One great example is the bio materials team in Ford's research and advanced engineering operation. Their work focuses on investigating and developing sustainable materials to be used in our products. They are the first to admit finding sustainable materials solutions that can meet the rigorous testing and durability standards for vehicles is not the easiest task to accomplish. They spent years developing soy-based foam for use in interior vehicles, even as others told them it simply could not be done. It was and today you can find soy-foam seats in more than one million Ford vehicles. That translates into using a million less "pounds" of petroleum a year, and decreasing the amount of CO2 by about 2,500 tons a year.

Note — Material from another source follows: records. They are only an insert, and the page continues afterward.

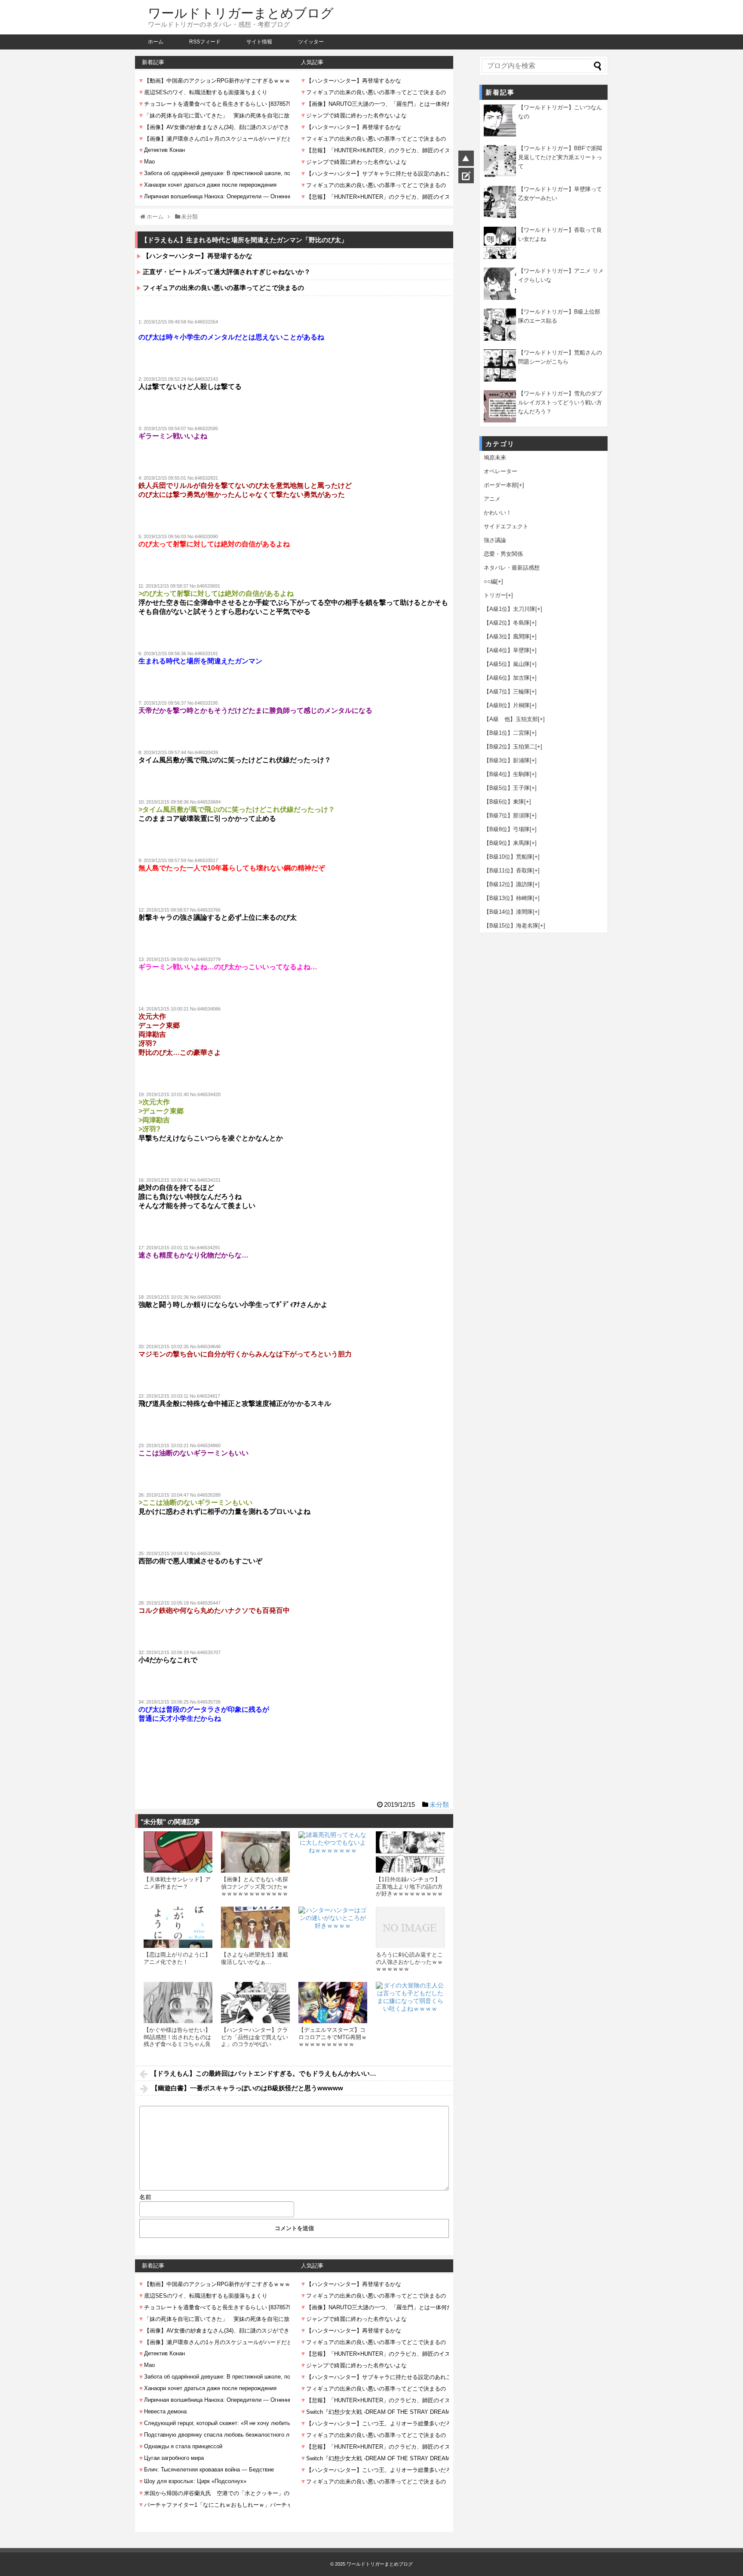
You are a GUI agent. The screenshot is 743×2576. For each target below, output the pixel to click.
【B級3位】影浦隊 (507, 760)
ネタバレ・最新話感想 (512, 567)
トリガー (495, 595)
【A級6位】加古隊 (507, 678)
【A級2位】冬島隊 (507, 622)
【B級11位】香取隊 (508, 870)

This year their work, in collaboration with universities and suppliers, led to the development of environmentally friendly wheat straw-reinforced plastic that will first be used in a storage bin inside the Ford Flex. It's a small first step, but we're already looking to see what other interior vehicle applications might be appropriate. Why is this important? Because excess wheat straw is usually considered to be a waste product, but when used to reinforce plastic, it has become another way to reduce the use of petroleum and cut back CO2 emissions. It's smart, it's sustainable and it represents the kind of creative approach that can make a real difference over time.
On the manufacturing front, we are working to both improve our processes and conserve resources. Earlier this year, Ford announced it was going global with its exclusive, sustainable 3-Wet paint technology process. That's a technology that cuts process time by 20 percent to 25 percent by allowing three layers of paint to be applied consecutively, while the vehicle is still wet. It's not something the average car buyer may think about, but the technology is cost efficient, environmentally sound and produces durable, high quality painted vehicles. As for the impact on the environment, this is a technique that saves 6,000 tons of CO2 emissions per year compared to waterborne systems and 8,000 tons of CO2 emissions per year compared to conventional high-solvent-borne paint systems.
Ford establishes annual environmental targets for all of our facilities for energy use, emissions, waste generation and water usage and we've made great progress with our efforts. In the U.S. for example, the Environmental Protection Agency and the Department of Energy have honored us with an Energy Star Sustained Excellence Award for four consecutive years for our commitment and leadership in protecting the environment through energy efficiency.
In the arena of resource management, we're also showing strong results which add up to some significant environmental benefits. Since 2000, Ford has reduced its global energy consumption by more than 33 percent and its global water consumption by 56 percent. We're learning to use alternative energy for our facilities, using wind, solar and hydropower where it makes sense.
Many people are surprised by the number and variety of Ford initiatives related to our desire to reduce our environmental footprint around the globe. They shouldn't be. We're committed to strengthening our financial, environmental and social sustainability. What Ford does to develop vehicles that deliver ever increasing fuel economy and decreasing CO2 for our customers will continue to be the most visible and impactful piece of our sustainability strategy. But I think it's also important to understand our environmental commitment is broader than our vehicles.
When Ford first added sustainability to my job title, our CEO Alan Mulally noted with a company as large and diverse as ours, it made sense to have one person in place to provide global oversight to our business - through the lens of sustainability and with an eye toward the bottom line. It's a great way to look at our business and our vision for a greener future.